**Source:**
☆ ☆ ☆ ☆ ☆

Friday, March 24, 2023

Inadequacy

 Let us get away from the idea of "sin" being about bad actions or thoughts.  People generally confess to me the bad things they did.  And so if we don't do bad things, then we don't sin.  Move beyond all that and consider sin as inadequacy or failed effort to do good.  When Jesus came to call sinners this would include me in my inadequacy.  Such as what?  Meditation at any depth would be a lot of failed efforts on my part.  I try, but often end up dry or frustrated.  This is a good thing!  Why?  Because then God comes to the rescue when we have enough humility in our failed efforts to ask and wait upon God for help.  The Western mind too often says about prayer, "If I do this, I get that."  Prayer is a relationship. It is not about buying some product at a store or making some material object.  We are so tempted to give up when we cannot seem to let go of mundane thoughts or let go of restlessness, or brain noise.  Inadequacy can bring us to the point of powerlessness, or as some mystics say, "Our Nothingness."  If you are trying to get to "emptiness" by your own efforts, you will end up with your empty false self, thinking you have arrived.  But your life won't change for the better on your ego induced efforts.  Admit defeat and ask for a little help from the Power you seek.  

Thursday, March 23, 2023

Listen

 The heart is always in prayer.  It is where God seems to dwell in the silence when I am so busy with other stuff.  How do I become aware of this ongoing prayer?  I have to learn to listen with the "ear of the heart."  This is why I tend to read a small part of the bible, my spiritual big book, very slowly, maybe a sentence of two.  And when I feel the nudge, I stop the slow reading and rest in the quiet, the growing stillness and silence.  The same sensation may come with some spiritual reading, not the bible.  I am not reading fast to finish the book or article.  I start out reading to know something, but then the knowing switches from my head to my heart when I feel the urge to stop and rest with a word or sentence.  Then I may close my eyes and rest in the moment, sensing a Presence, a Love, that is always within and now makes itself known.  The inner silence speaks to the heart and I am filled up all over.  

Wednesday, March 22, 2023

Prayer

My prayer aims at a purity of heart.  Which is what?  Reading, meditation, life with others, leads me to a humble surrender to God.  In purity of heart I accept myself as God's will for me at this moment.  It means I let go of deluded images of myself, all deluded ideas of my own capacities.  With so much delusion set aside, I can plumb the depth of my deeper self, who I really am.  A pure heart is better able to do the will of God rather than my own self-will run riot at times.  The ego comes off the throne.  Prayer is not a technique in which I think I have some control to get some result to feel good.  Prayer is a receptivity to the action, grace, of God, as God decides Love me along the Way.  My way was rather lonely, isolated, and combative.  And my heart became broken.  

Tuesday, March 21, 2023

It Happened

 Vin Scully, the Sport's Announcer, said, "Don't be sad that it is over.  Smile because it happened."  This makes sense and gives me solace in my living at this monastery that is in the process of "Completion."  While it is sad that it won't continue for long as it is, A Trappist Monastery here in the Rocky Mountains of Colorado, I smile because my time here happened at all.  I am approaching living here now for three years and will stay longer until the Completion time arrives.  I am truly blessed to have been here at all, to be taken in by the monks, allowed to live here from the Paulist Fathers, and the health to do so.  I will soon turn 80 and what a wonderful place in which to move into another decade.  So if something you love is coming to an end, smile that it happened to you at all.

☆ ☆ ☆ ☆ ☆

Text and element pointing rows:
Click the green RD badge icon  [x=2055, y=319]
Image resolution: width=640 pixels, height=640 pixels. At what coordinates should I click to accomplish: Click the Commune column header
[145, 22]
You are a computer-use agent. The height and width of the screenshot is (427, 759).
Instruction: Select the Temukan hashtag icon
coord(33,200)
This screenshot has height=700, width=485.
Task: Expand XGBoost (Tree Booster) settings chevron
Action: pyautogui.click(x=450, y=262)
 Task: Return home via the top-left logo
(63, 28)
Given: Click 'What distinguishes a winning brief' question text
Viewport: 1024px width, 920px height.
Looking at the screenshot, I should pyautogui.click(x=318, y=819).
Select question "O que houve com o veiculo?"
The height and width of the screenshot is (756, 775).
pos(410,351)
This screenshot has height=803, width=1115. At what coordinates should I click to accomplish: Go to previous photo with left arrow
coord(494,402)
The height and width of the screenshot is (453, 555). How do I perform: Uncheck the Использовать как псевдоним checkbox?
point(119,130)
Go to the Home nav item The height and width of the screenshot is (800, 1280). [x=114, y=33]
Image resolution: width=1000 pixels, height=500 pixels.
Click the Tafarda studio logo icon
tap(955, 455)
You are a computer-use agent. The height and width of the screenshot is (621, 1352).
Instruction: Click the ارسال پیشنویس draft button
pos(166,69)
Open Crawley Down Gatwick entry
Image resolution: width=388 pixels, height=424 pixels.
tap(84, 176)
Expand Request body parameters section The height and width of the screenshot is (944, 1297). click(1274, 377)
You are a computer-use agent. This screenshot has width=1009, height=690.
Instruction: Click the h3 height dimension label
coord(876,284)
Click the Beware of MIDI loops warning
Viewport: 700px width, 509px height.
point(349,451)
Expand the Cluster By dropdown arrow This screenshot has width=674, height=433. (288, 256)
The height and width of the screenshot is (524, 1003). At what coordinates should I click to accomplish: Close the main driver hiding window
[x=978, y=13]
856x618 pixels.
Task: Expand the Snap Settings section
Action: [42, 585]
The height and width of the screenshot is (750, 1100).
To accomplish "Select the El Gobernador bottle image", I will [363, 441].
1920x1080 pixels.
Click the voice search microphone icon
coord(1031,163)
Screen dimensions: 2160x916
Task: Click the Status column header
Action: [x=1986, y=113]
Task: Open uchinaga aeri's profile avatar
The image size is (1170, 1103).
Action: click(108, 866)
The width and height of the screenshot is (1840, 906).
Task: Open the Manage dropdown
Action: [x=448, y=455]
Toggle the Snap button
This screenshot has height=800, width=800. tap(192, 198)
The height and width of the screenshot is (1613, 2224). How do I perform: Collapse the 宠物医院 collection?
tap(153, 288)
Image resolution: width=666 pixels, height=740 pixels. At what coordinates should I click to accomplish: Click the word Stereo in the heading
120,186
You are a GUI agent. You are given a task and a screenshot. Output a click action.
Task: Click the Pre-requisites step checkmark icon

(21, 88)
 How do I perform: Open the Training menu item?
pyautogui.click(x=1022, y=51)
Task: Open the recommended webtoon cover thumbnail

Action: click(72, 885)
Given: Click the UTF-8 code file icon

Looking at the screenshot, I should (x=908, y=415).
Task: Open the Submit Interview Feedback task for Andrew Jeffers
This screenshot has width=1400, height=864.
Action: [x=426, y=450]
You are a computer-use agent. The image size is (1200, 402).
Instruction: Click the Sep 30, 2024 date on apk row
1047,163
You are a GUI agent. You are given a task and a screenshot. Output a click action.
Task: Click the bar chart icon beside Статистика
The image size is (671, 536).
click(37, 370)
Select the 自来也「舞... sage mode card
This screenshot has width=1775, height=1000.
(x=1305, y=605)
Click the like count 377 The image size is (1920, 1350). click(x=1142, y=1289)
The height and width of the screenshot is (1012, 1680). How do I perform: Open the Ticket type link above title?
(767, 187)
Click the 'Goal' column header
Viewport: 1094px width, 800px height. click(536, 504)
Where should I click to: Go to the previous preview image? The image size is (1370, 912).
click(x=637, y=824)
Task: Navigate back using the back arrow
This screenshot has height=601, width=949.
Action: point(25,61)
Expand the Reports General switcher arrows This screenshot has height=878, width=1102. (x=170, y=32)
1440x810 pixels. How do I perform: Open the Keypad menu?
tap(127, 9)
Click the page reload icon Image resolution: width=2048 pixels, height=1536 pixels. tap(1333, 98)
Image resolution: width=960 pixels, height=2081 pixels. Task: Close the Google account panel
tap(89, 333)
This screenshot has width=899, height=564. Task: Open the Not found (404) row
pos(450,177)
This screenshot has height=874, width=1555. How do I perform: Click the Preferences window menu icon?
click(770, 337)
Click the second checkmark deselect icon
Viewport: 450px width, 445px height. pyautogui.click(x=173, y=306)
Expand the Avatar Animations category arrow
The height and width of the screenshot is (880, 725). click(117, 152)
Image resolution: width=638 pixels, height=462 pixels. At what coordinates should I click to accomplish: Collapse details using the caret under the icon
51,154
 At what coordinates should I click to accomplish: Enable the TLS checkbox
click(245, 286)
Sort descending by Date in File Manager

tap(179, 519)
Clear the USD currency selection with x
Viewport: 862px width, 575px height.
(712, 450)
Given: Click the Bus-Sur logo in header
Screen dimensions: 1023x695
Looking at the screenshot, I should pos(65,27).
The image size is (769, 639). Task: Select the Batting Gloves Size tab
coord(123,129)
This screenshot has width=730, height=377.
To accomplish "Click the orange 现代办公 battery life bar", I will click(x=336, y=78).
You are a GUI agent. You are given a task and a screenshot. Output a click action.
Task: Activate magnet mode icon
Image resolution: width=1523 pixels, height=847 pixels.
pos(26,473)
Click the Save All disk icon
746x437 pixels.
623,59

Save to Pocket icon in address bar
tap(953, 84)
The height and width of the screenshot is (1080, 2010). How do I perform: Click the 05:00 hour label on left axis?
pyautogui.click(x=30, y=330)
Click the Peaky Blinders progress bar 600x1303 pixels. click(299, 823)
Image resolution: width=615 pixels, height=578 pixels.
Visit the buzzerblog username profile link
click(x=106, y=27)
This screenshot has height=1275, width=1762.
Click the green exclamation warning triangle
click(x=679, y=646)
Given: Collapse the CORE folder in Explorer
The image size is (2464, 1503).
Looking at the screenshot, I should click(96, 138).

☆ ☆ ☆ ☆ ☆

**Written tasks:**
• 1. In the blog entries on prayer and monastery life, write out the part that opens with the words containing "Tuesday, March 21, 2023" and closes with "you at all.".
• 2. Write what comes next in the blog entries on prayer and monastery life, starting after their final sentence.

**Answers to the tasks:**
• 1.
Tuesday, March 21, 2023

It Happened

 Vin Scully, the Sport's Announcer, said, "Don't be sad that it is over.  Smile because it happened."  This makes sense and gives me solace in my living at this monastery that is in the process of "Completion."  While it is sad that it won't continue for long as it is, A Trappist Monastery here in the Rocky Mountains of Colorado, I smile because my time here happened at all.  I am approaching living here now for three years and will stay longer until the Completion time arrives.  I am truly blessed to have been here at all, to be taken in by the monks, allowed to live here from the Paulist Fathers, and the health to do so.  I will soon turn 80 and what a wonderful place in which to move into another decade.  So if something you love is coming to an end, smile that it happened to you at all.

• 2.
Monday, March 20, 2023

Resting

I would not try to separate meditation from any other kind of prayer.  I think it is part of an overall pattern in which we find God in reading, pondering what we read of some spiritual material, even giving thanks for a sense of God’s goodness, and love.  Then slide more easily into meditation which might lead to contemplation.  Some people concentrate on method or technique.  They can be doing something in which they are not even thinking about Ultimate Reality or God or Power, and then put it aside because it is their time to meditate.  For me, I try reading some scripture, thinking about it, and then giving thanks or asking for guidance/help to grow interiorly.  Then I enter into meditation time.  Meditation is not so much finding God, as it is a time of resting in the God you have found.  Or resting in a sense of being found.  Meditation is not so much a method as it is a relationship.  

Sunday, March 19, 2023

Into Isolation

I encourage people to take time for silence and solitude for the sake of meditation.  But not too much.  There needs to be a balance between solitude and community, interaction with people especially in being of service.  I have found that the craving for more silence and solitude can easily lead to isolation.  Sometimes the build up of resentments at people, places and situations makes one want to be left alone.  That is not solitude.  Prayerful solitude leads to an outreach in which we are not dominated by our tendencies toward selfishness, judgment, desire for praise, control or power.  How do you know when you have had too much solitude?  When everything "out there" is a burden.   

Saturday, March 18, 2023

Constant Thought

There are two kinds of "constant thought of others."  One is in being of service, compassion, listening, kindness.  Two is constant thought of others who come up short of my expectations and end with resentments.  The constant thought of others that makes me be of some service, helpful, non-judgmental, is good for me in my spiritual path.  The constant resentment of others is not so good and could lead me to having a very miserable day.   

Friday, March 17, 2023

Knees

 Why get on your knees to pray?  For one, it makes yourself small, a reminder of who you are in the Presence of the One.  Kneeling deals with the ego or sense of entitlement.  So it is a sign of humility in the presence of the Power of Creation.  It is a way of admitting that we are weak and in need of help.  For some, it can be a way of saying "I am nothing" in the face of All.  And it brings about a sense of equality with all others who are kneeling, rich, poor, strong, weak, old and young.  I just wish the kneelers in Catholic churches were a bit softer and more leg room.  The Episcopal church often has softer pews and better kneelers.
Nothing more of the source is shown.